• **PROBLEM**:
In the records below, reproduce exactly the lines from the one containing "Task: Click the 0.4724 in bore value" through the one containing "The image size is (1039, 366).", both included, and omit the pictures.

• **RECORDS FOR PROCESSING**:
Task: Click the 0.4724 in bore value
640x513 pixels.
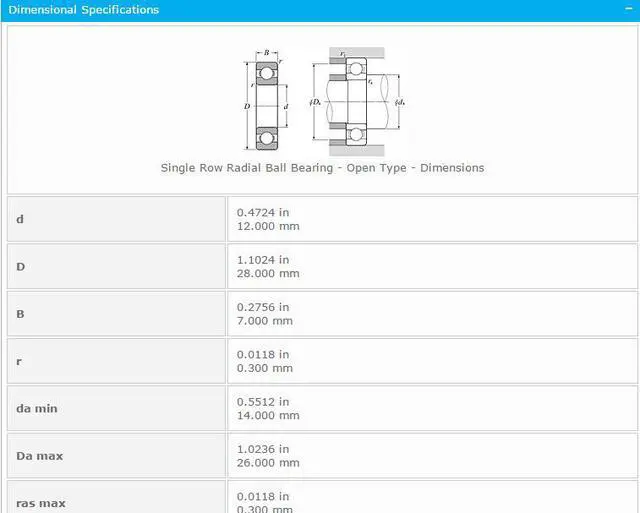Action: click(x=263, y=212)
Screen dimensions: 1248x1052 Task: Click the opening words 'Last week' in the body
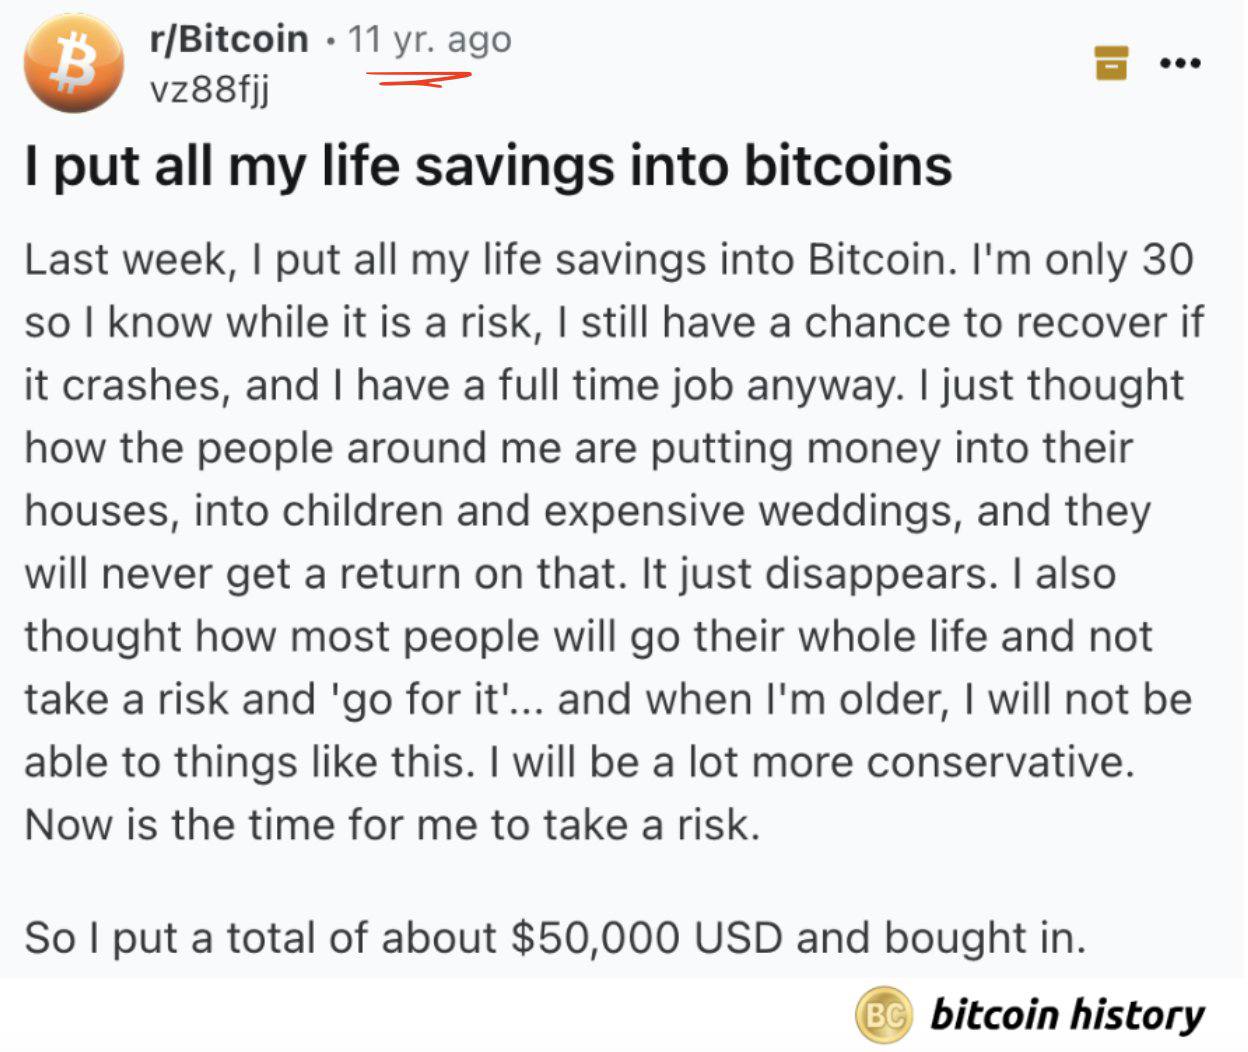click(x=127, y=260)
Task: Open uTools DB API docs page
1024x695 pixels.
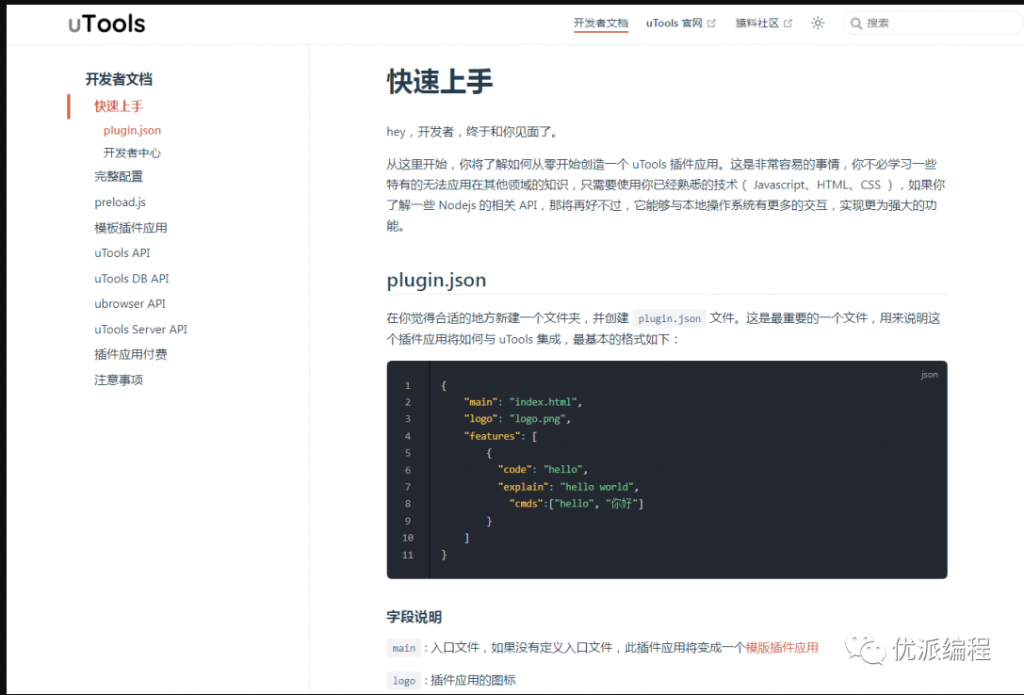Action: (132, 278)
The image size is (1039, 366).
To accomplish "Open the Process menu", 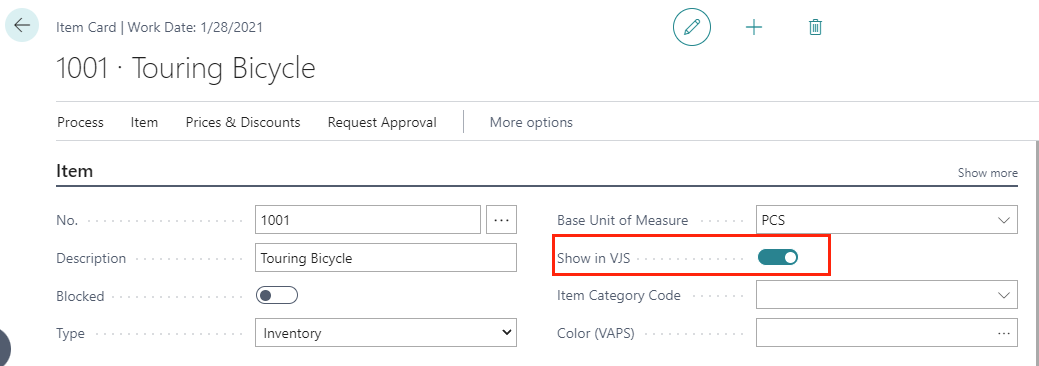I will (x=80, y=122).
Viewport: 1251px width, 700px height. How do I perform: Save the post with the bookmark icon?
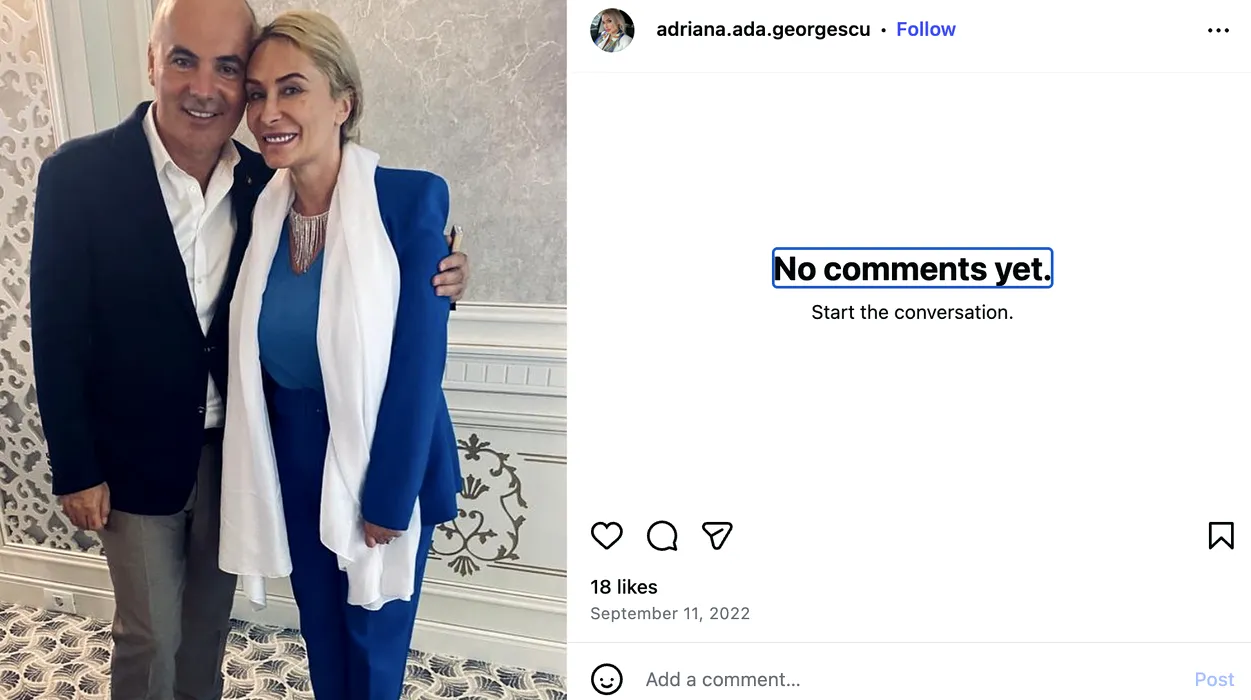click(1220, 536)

==

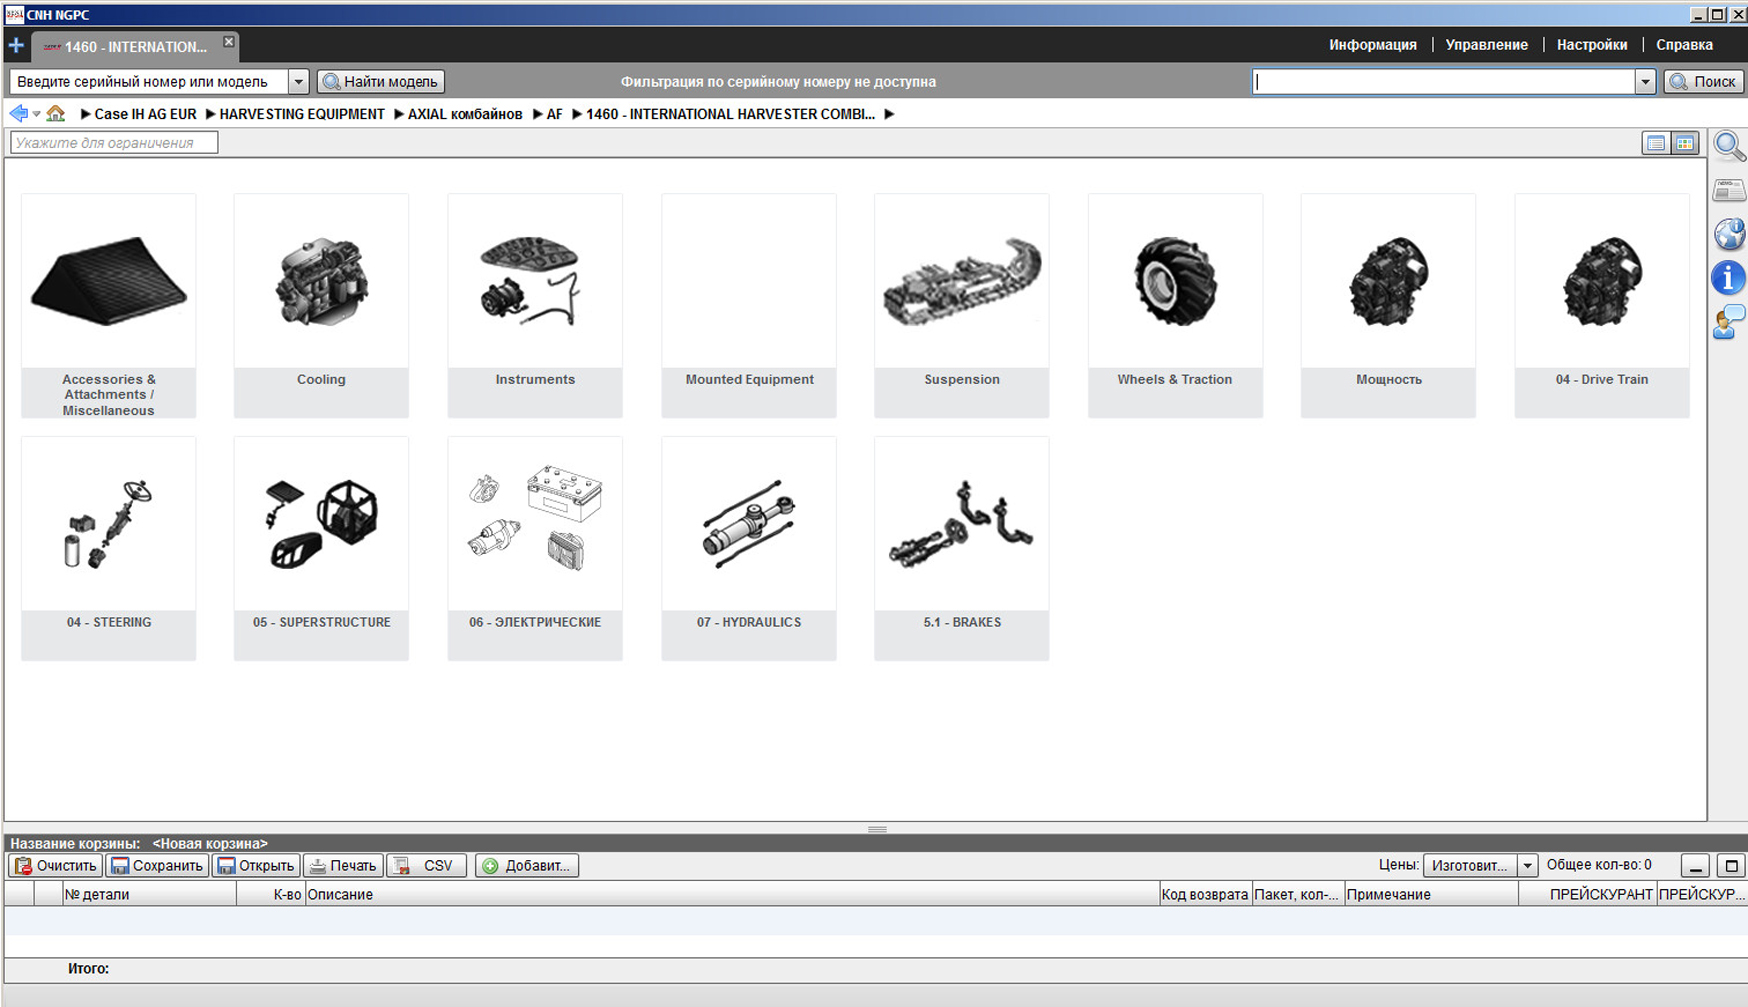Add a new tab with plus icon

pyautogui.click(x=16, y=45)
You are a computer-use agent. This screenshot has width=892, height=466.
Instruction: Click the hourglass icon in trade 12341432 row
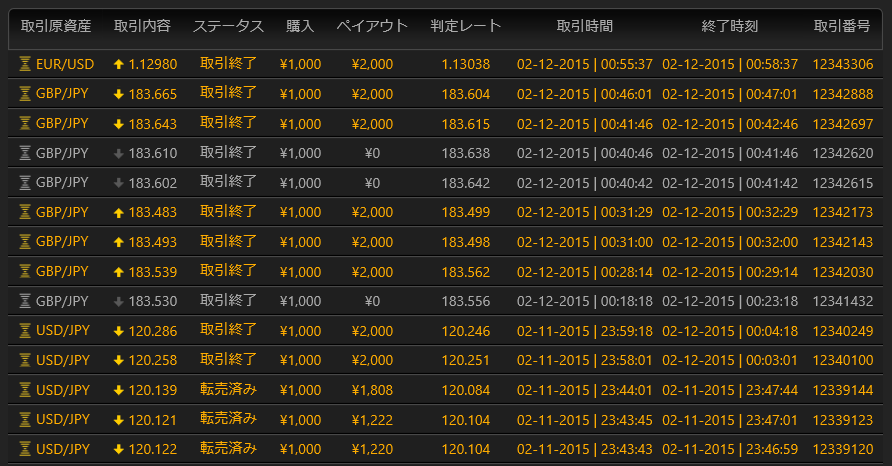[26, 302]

--

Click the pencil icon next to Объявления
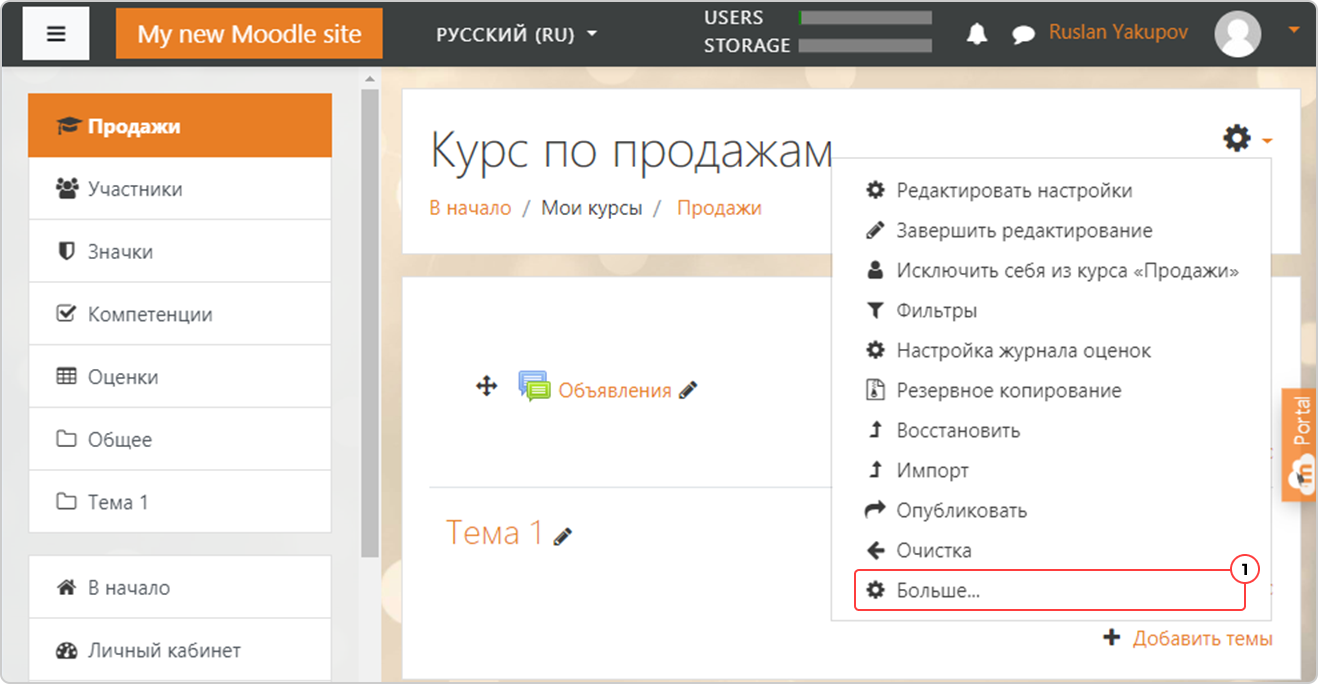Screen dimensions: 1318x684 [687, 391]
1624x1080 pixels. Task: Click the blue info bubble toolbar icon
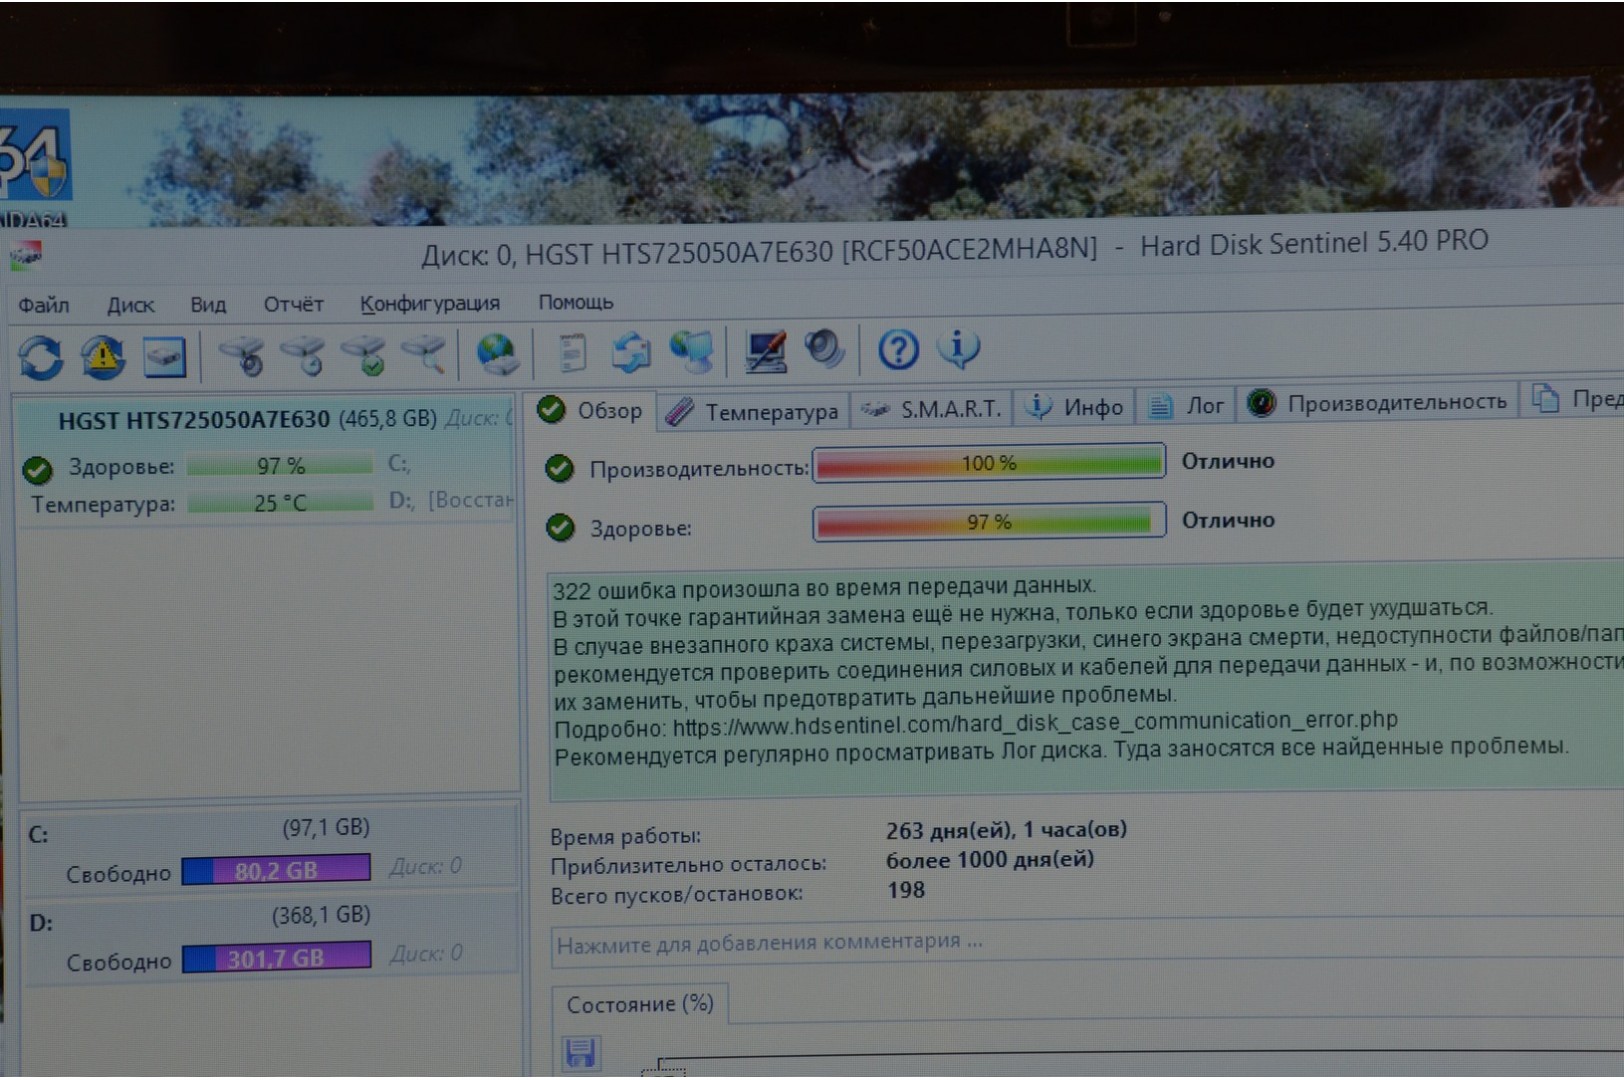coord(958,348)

• **YOUR RESPONSE**:
Task: Click the 0.4724 in bore value
640x513 pixels.
Action: click(x=263, y=212)
Screen dimensions: 1248x1052 Task: Click the opening words 'Last week' in the body
click(x=127, y=260)
Task: Open uTools DB API docs page
1024x695 pixels.
Action: (132, 278)
The image size is (1039, 366).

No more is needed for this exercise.